Who did SC play in November? ETSU (101-31), MD (81-56), Clemson (85-31), Stanford (76-71 OT), Cal Poly (79-36), Hampton (85-38), UCLA (73-64) -- 2 real games (Stanford and UCLA) and one semi-real game (MD w/o Miller) and 4 undeniable cupcakes.
Who did they play in December? Memphis, Liberty, SDSU, Charleston Southern, Coastal Carolina, Texas A&M -- all cupcakes at that moment. SDSU had already lost 5 games out of 12, and Texas A&M was 5-6. SDSU pulled it's act together and finished 29-6 after this game, but that's not indicative of what they were capable of in this game.

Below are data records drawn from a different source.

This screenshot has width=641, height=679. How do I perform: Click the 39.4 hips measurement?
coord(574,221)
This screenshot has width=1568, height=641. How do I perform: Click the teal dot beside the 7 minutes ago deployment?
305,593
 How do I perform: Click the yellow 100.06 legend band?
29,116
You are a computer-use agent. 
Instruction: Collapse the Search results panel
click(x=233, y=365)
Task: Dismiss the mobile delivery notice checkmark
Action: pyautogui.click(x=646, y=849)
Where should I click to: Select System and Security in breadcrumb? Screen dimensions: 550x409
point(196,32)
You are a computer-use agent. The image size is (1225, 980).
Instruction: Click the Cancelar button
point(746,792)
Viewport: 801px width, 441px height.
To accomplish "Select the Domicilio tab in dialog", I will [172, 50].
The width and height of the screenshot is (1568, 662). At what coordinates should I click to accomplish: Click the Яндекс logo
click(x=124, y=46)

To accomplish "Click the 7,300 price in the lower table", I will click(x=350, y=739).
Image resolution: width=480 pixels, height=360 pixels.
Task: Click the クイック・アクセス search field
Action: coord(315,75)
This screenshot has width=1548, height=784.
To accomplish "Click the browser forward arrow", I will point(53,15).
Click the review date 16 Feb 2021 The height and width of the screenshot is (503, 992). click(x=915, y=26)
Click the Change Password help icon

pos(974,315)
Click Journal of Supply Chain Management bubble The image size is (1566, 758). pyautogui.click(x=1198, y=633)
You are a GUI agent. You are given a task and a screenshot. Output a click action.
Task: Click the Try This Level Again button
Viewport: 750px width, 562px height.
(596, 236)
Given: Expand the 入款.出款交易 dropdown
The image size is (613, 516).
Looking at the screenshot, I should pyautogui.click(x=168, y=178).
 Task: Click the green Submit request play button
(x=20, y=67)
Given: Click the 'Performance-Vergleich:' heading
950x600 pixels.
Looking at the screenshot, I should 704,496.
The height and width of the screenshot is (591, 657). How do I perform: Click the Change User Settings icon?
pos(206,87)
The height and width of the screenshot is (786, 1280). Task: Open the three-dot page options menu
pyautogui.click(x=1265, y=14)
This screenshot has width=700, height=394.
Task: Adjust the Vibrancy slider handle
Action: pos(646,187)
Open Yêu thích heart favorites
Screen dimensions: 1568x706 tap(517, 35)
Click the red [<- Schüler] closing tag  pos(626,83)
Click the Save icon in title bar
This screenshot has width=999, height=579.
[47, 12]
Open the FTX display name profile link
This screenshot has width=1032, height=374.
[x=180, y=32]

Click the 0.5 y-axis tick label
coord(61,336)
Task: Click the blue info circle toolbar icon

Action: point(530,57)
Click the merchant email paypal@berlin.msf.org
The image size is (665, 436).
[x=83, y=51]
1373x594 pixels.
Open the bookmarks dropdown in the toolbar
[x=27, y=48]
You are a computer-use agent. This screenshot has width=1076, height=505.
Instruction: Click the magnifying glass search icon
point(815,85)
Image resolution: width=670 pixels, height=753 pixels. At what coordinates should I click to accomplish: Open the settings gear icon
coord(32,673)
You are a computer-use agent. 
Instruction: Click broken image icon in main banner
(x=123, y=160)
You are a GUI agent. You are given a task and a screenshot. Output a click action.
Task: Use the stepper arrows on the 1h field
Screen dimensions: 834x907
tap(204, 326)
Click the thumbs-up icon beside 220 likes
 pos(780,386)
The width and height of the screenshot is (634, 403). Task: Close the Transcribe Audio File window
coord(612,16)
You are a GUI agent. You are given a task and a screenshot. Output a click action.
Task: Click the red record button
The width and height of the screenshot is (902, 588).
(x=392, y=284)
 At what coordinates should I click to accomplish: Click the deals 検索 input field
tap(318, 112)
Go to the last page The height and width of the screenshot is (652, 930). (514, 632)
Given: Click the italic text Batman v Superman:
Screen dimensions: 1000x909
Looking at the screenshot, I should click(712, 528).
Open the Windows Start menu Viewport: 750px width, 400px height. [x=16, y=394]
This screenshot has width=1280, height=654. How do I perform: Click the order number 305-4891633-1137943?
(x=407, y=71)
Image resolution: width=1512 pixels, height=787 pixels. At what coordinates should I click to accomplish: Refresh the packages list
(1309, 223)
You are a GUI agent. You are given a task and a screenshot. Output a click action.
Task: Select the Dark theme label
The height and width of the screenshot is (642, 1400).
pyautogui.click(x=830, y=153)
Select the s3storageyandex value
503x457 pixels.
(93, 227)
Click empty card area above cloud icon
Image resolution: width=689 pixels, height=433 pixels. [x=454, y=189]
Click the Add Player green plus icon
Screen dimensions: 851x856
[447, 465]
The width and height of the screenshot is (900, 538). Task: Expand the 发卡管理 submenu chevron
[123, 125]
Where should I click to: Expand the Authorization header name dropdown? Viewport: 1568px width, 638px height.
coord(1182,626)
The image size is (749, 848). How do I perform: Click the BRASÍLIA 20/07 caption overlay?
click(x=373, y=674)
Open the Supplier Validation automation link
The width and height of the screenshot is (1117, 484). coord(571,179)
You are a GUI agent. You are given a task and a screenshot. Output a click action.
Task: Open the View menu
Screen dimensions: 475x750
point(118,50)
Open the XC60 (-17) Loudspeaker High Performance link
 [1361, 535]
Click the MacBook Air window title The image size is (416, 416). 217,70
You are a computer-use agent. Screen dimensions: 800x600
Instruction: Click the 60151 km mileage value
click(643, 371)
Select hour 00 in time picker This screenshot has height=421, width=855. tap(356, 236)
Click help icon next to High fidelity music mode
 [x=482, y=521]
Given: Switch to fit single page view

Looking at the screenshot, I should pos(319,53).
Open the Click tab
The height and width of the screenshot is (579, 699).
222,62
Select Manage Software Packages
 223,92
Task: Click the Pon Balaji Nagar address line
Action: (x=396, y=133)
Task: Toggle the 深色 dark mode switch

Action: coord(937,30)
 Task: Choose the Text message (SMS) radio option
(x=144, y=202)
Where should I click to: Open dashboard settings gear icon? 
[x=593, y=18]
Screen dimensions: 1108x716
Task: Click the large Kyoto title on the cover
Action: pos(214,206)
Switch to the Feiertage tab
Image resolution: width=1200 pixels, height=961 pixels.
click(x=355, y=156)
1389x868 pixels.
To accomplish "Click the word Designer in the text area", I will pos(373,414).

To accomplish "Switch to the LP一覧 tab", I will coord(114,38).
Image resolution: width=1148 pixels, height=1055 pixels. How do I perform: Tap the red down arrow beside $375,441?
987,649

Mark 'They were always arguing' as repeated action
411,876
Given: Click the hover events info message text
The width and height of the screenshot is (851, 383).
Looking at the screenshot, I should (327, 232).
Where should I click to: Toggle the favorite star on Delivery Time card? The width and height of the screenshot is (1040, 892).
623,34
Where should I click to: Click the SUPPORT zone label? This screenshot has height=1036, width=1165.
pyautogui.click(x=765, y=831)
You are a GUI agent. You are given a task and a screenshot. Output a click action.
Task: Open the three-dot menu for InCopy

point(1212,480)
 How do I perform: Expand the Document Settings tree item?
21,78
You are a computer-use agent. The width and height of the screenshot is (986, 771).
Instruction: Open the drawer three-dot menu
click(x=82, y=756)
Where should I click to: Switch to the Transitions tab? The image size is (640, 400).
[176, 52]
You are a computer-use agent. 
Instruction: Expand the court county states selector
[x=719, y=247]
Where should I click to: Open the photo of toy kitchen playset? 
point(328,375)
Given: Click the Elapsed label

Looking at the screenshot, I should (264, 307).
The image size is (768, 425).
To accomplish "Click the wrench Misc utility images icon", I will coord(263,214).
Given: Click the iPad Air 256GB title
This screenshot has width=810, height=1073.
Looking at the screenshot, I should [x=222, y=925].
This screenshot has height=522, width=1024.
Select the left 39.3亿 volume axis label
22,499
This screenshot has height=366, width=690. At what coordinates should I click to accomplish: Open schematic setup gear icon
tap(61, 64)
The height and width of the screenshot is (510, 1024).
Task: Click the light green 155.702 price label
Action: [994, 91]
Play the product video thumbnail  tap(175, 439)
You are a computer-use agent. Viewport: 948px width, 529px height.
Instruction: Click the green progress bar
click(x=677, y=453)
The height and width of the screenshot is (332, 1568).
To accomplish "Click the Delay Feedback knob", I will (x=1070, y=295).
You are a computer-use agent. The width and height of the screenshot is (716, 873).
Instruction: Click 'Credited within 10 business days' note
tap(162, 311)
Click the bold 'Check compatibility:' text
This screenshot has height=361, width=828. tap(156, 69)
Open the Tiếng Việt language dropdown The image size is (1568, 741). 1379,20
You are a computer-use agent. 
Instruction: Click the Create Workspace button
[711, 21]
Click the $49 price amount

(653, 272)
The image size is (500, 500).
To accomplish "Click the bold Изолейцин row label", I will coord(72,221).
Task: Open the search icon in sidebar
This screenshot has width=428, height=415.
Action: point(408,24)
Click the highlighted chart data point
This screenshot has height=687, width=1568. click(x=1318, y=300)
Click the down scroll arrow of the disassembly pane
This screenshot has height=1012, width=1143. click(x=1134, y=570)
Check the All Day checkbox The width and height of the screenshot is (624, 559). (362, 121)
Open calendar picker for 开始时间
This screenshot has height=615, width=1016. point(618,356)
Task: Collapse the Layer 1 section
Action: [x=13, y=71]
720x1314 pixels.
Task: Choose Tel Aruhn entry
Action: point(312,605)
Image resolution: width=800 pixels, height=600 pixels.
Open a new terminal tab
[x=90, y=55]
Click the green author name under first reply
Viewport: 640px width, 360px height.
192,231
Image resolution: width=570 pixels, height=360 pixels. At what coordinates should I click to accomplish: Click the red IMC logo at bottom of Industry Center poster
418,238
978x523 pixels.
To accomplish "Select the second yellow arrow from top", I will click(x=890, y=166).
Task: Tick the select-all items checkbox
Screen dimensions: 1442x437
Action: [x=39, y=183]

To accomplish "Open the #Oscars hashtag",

Now we can finish the comparison to UConn's OOC schedule if you like, and SC's OOC schedule will look even weaker. But that would have nothing to do with my point, as you ought to know. This entire thing came from one stray remark you latched onto, namely that we don't have to pretend all the teams in SC's bracket are cupcakes in order to make ourselves feel better about the possibility SC could be upset. Instead, I suggested, we should recognize their likely current matchups as teams that are pretty good now, capable of playing really well, and that SC might have to dig deep to beat them, like they did against Stanford, UCLA and UCONN, and even Ole Miss. We might enjoy watching those games a lot more that way, and appreciate just how good SC is even more fully.
Now, have I made myself clear enough for you? Or do you want to continue running the comparison to UConn's OOC schedule, as if that had any relevance?